* _Document extract_
Americans 4 Security PAC, a super PAC backing Cole, recently launched a TV ad accusing Bondar of being “straight from Dallas trying to buy an Oklahoma congressional seat.”

“Bondar’s full of Texas bull,” a narrator later adds. “Don’t let a Longhorn try to take our Sooner seat.”

Bondar tried to tackle the issue with his own TV ad this week, saying: “I’ve played a lot of football in my life and I love the Sooners. But this election, it’s not about football. We’ve all seen what Tom Cole can do in the last 22 years. Tom Cole wants to cut your Social Security benefits. He wants to increase the retirement age, cut your benefits if you have additional income.”

“I’m not a Longhorns fan,” Bondar said in a phone interview. 

Bondar, who grew up in Wisconsin and later lived in Illinois, said he moved to North Texas in 2021 to escape Illinois’ Covid pandemic restrictions. Bondar voted this year in Texas’ March primary before surrendering his Texas driver’s license for an Oklahoma ID, and he said he can vote in Tuesday’s Oklahoma primary since it is a different election.

A company tied to Bondar purchased property in Oklahoma’s Johnston County in June 2022 as well as a 500-acre property in Atoka County on March 31, 2023, according to two deeds his campaign shared with NBC News. Bondar’s latest property is not actually in the 4th District, and he dismissed a question about whether he plans to move, noting he does not have to live in the district to run for the seat. 

Bondar, who has worked in insurance, said a client spurred his involvement in GOP politics, and he first got connected to Oklahoma after supporting some candidates there during the 2022 midterms. He said the GOP lawmakers in North Texas “represent their constituency well,” as do the other members of the Oklahoma delegation.

* _Data shown_

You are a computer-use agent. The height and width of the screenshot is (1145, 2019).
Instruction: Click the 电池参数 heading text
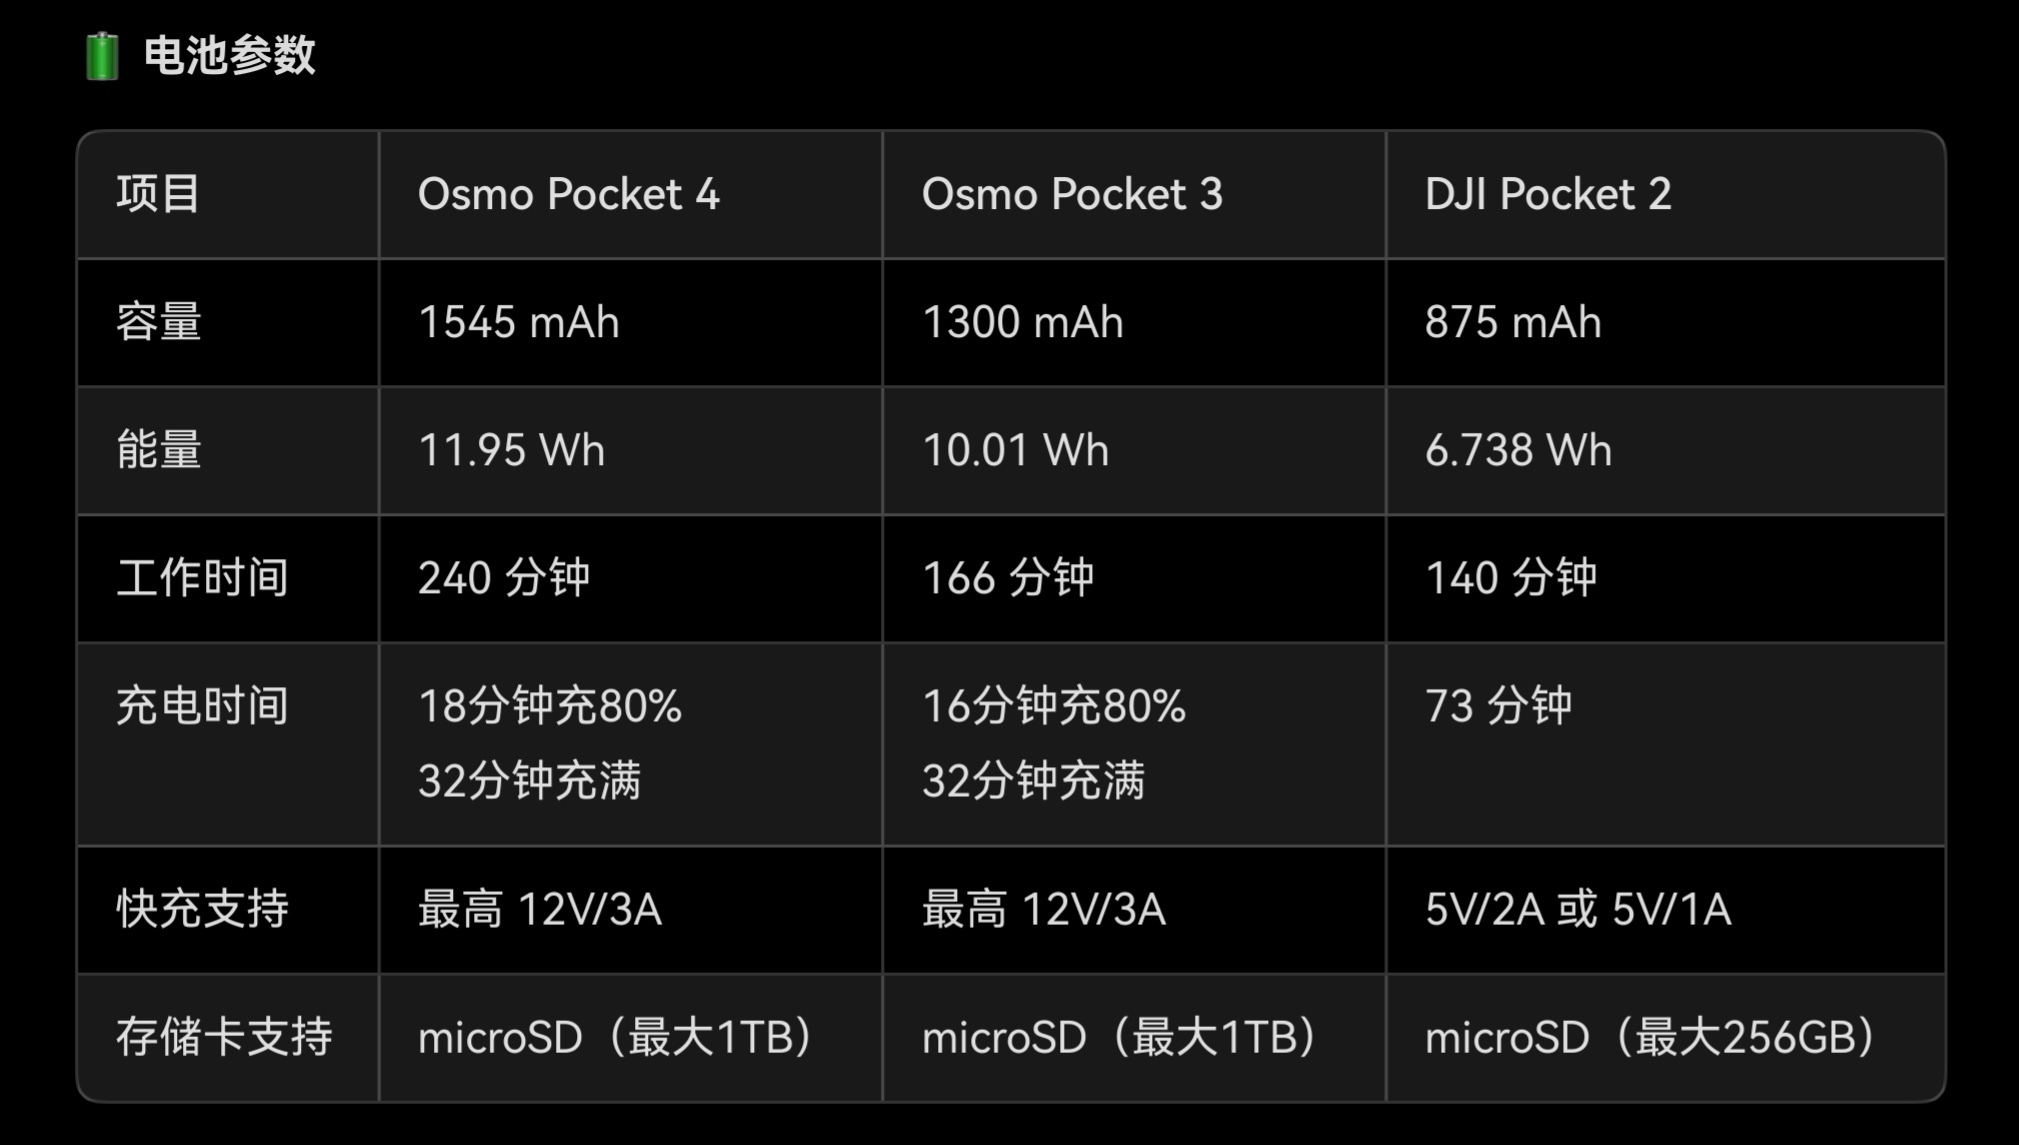pos(229,55)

* _Required work_
a – In the article about Bondar's Oklahoma campaign, set down the passage that begins at "Americans 4 Security" and stops after "a phone interview.", word for word.
b – Answer these from the article about Bondar's Oklahoma campaign:
(i) According to Bondar's TV ad, for how many years have people seen what Tom Cole can do?
(ii) In what year did Bondar move to North Texas?
(iii) How large is the property in Atoka County?

* _Solved problems_
a –
Americans 4 Security PAC, a super PAC backing Cole, recently launched a TV ad accusing Bondar of being “straight from Dallas trying to buy an Oklahoma congressional seat.”

“Bondar’s full of Texas bull,” a narrator later adds. “Don’t let a Longhorn try to take our Sooner seat.”

Bondar tried to tackle the issue with his own TV ad this week, saying: “I’ve played a lot of football in my life and I love the Sooners. But this election, it’s not about football. We’ve all seen what Tom Cole can do in the last 22 years. Tom Cole wants to cut your Social Security benefits. He wants to increase the retirement age, cut your benefits if you have additional income.”

“I’m not a Longhorns fan,” Bondar said in a phone interview.

b –
(i) 22 years
(ii) 2021
(iii) 500 acres